Fort de son expérience, Roland Vilneau s’est toujours adapté : « J’ai dû me diversifier comme avec le tabac que j’ai cultivé de 1974 à 1990 ». C’est au moment où le marché du cognac remonte en 1989, que Roland Vilneau, jusqu’ici producteur de vin charentais, acquiert 5 hectares de vignes à cognac achetés à une connaissance, « et depuis ç’a n’a pas arrêté pour moi ! C’est pourquoi j’apprécie les contrats qui sécurise ma production ». Par ces mots, Roland Vilneau dénonce les nombreuses pratiques douteuses de vente de cognac en Charente : « On m’a proposé anonymement d’acheter en argent liquide la totalité de ma récolte, à raison de 1500 euros pour l’hectolitre pur de Cognac ». De telles pratiques « peuvent à terme déstabiliser puis renverser le marché du cognac ».

Roland Vilneau, un patron qui donne envie

Dans la gestion de ses salariés, Roland Vilneau est plutôt un patron modèle. « Mes salariés chez moi sont respectés et bichonnés ». Conscient de la difficulté du métier et des salaires souvent trop bas, Roland Vilneau souhaite rétribuer ses employés à leur juste valeur : « Les gens qui travaillent dur, faut les payer ! ». Il dénonce « une rémunération bien trop faible, les grilles de salaires actuelles sont injustes ». Il fait appel à des saisonniers réguliers l’hiver de novembre à mars pour la taiIle et le tirage du bois puis au mois de juin pour le relevage et l’égourmandage des vignes. Les employés « viennent travailler à leur gré, selon les conditions climatiques ». Il n’oublie pas de leur offrir chaque année « un colis hivernal » de bonnes choses. Roland Vilneau entretient des relations familiales avec ses employés, comme le confirme Jean dit « Nono », l’un de ses saisonniers. A l’heure de la pénurie de main-d’oeuvre dans les vignes, le vigneron ajoute ne « jamais avoir de problèmes pour trouver du personnel », preuve que sa vision des relations de travail fonctionne.

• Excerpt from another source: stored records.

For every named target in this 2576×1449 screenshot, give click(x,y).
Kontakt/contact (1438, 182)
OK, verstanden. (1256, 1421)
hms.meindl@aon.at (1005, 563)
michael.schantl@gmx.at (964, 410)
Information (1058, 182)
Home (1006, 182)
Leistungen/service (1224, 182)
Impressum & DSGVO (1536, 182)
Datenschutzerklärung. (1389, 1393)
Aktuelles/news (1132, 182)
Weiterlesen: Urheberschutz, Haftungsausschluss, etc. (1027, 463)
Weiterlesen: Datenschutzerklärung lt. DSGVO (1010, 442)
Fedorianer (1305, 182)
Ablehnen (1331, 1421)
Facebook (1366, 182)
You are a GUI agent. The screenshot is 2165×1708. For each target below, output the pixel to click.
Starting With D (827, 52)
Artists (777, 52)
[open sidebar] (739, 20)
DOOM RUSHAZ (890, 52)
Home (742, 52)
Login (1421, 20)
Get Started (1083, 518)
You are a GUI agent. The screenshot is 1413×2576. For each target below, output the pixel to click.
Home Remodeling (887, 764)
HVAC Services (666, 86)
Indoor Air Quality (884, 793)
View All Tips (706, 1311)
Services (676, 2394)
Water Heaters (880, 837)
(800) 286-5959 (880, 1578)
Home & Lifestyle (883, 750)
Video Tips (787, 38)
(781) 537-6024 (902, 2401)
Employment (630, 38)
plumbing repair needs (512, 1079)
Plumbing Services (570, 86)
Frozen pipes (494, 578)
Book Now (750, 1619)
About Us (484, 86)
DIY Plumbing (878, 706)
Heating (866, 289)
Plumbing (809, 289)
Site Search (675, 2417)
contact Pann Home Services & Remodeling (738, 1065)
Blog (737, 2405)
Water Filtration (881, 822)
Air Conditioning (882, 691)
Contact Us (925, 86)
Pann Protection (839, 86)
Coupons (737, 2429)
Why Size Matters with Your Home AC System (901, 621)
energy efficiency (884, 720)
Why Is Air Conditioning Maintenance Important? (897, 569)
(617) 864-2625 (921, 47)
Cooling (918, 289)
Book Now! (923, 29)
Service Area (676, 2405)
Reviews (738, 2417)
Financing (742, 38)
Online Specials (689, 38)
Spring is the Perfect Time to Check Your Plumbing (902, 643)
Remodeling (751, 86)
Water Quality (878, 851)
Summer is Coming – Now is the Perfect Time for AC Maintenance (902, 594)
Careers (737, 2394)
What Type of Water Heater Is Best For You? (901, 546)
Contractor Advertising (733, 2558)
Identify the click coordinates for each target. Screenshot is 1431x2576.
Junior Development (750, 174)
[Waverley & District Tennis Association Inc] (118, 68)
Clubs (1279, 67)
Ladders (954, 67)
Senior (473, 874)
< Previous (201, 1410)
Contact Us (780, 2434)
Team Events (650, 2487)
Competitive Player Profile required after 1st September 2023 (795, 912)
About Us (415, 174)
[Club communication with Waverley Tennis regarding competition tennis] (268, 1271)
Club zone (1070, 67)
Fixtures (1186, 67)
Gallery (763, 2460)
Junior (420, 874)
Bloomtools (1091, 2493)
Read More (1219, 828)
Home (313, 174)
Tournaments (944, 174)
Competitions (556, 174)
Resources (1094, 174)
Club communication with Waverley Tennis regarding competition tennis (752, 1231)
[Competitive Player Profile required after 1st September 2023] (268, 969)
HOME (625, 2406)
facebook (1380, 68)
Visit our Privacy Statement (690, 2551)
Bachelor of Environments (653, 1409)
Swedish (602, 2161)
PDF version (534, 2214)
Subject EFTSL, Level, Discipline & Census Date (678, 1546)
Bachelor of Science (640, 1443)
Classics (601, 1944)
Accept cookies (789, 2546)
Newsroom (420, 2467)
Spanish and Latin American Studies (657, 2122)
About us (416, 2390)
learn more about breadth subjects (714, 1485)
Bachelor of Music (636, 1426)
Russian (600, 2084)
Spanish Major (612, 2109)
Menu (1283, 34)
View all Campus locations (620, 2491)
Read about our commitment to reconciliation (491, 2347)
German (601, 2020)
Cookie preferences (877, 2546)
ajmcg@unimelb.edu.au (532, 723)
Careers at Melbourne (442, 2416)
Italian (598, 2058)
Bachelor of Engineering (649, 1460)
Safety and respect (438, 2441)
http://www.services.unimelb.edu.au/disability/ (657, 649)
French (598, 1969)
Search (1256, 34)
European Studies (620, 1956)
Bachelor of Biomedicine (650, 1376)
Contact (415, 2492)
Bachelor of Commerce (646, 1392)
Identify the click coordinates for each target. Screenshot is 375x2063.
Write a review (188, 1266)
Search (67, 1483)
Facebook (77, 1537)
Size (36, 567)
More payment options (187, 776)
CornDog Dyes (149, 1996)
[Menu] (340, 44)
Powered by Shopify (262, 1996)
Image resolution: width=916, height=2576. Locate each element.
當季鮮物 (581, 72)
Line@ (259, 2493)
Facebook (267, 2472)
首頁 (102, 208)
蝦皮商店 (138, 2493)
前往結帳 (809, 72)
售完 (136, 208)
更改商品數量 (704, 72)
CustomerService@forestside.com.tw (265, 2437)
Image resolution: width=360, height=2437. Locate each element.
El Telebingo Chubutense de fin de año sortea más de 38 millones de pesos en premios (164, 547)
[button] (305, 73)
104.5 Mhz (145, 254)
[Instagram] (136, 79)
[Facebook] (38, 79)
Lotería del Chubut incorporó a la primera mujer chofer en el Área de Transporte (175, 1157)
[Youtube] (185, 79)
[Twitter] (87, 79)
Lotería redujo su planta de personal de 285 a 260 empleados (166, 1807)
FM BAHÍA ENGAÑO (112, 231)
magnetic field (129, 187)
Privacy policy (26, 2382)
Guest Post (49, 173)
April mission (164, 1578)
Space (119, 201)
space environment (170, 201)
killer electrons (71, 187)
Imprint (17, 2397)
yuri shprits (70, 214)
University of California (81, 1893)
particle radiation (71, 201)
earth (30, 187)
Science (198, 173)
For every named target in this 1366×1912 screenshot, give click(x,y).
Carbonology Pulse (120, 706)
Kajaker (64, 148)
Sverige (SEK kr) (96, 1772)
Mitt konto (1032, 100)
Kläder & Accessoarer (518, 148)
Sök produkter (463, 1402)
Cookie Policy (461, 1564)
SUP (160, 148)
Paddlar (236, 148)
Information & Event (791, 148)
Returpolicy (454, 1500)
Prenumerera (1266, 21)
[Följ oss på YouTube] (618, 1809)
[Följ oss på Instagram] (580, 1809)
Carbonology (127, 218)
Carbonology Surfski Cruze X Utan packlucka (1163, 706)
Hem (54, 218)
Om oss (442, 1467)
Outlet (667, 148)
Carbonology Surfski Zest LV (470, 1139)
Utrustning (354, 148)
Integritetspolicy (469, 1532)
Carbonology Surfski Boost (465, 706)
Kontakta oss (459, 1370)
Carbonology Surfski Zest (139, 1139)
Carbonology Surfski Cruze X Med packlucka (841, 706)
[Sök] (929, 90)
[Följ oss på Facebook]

Aménagement de la ferme viticole

Sous sa casquette de propriétaire modeste, Roland Vilneau est un véritable entrepreneur. En témoigne sa ferme qui s’est complètement transformée après plus de 20 ans de travaux qui ne sont d’ailleurs pas encore terminés. Roland Vilneau avait « à coeur d’être crédible par rapport à son ancienne fonction de président de l’association agrotouristique Bienvenue à la ferme ». Les récents aménagements qu’il a pu réaliser ces dernières années sont notamment l’ouverture d’une salle de réception pour ses clients (en 2018) et d’une salle de réception de plus de 300 mètres carrés, destinée à accueillir des événements privés (anniversaires, mariages.)

Roland Vilneau ne lésine pas non plus en termes d’équipement sur son exploitation. « L’investissement 2021-2022 représente plus de 500 000 euros comprenant l’achat de cuves en inox équipées de thermorégulation automatique et de deux pressoirs neufs de 80 hectolitres ». Il a équipé en 2009 les toitures de deux bâtiments de 724 mètres de panneaux photovoltaïques. Toutes ces transformations permettent à Roland Vilneau d’accueillir ses clients dans un cadre très convivial et agréable.

Dans les vignes, Roland Vilneau dit recourir à « seulement 8 traitements de produits phytosanitaires contre les maladies ». Pour des raisons environnementales, mais aussi de coûts de production. Mais « quand on traite, on traite ! C’est militaire ! »

Roland Vilneau parachève son portrait en affirmant qu’il effectue son métier de vigneron « par passion », mais aussi avec « prudence » : c’est sa répartition entre vins charentais et cognac lui a en effet permis de faire prospérer son entreprise et d’avoir « plusieurs cordes à son arc ».